Exercise objective - The lines to return run from the one containing "You are a GUI" through the end of the material; give them exactly and leave out the pictures.

Material for the task -
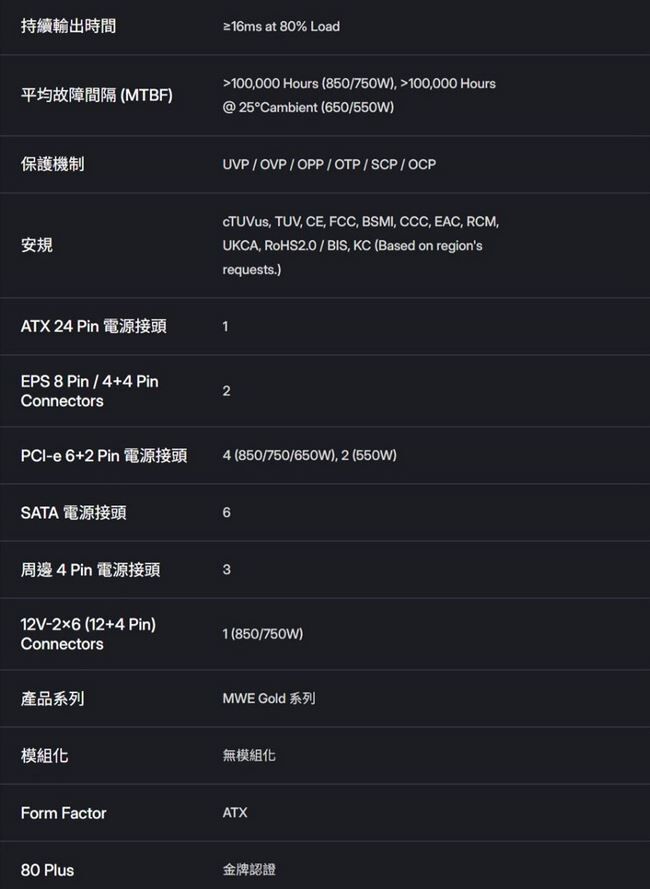Click the ATX 24 Pin 電源接頭 label
The height and width of the screenshot is (889, 650).
pyautogui.click(x=94, y=327)
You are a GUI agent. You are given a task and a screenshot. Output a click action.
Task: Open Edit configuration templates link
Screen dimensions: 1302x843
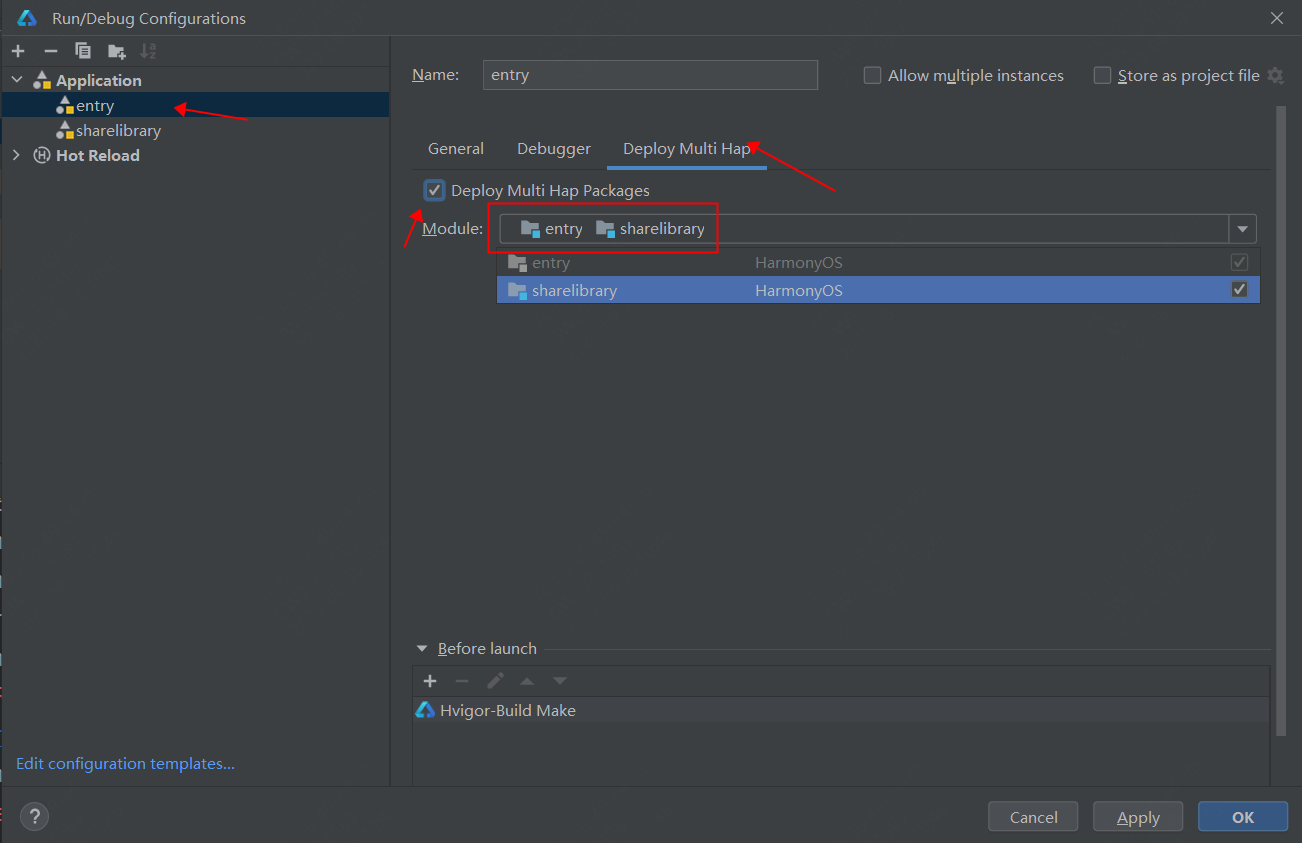point(125,764)
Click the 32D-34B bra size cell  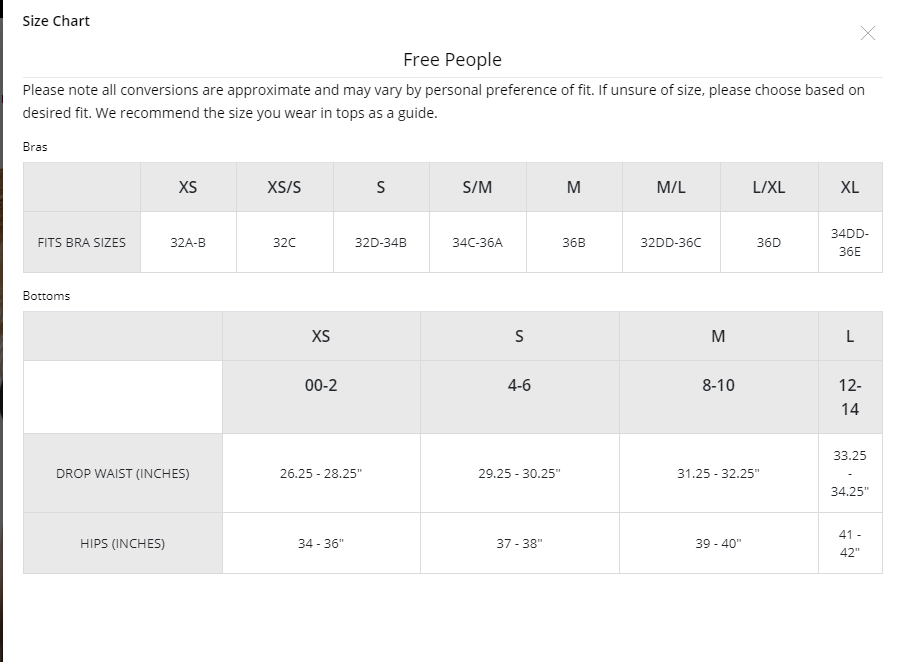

Exercise result -
You are a GUI agent. You are given a task and a screenshot. Output a click action.
Task: Open Edit configuration templates link
Screen dimensions: 1302x843
point(125,764)
Click the 32D-34B bra size cell  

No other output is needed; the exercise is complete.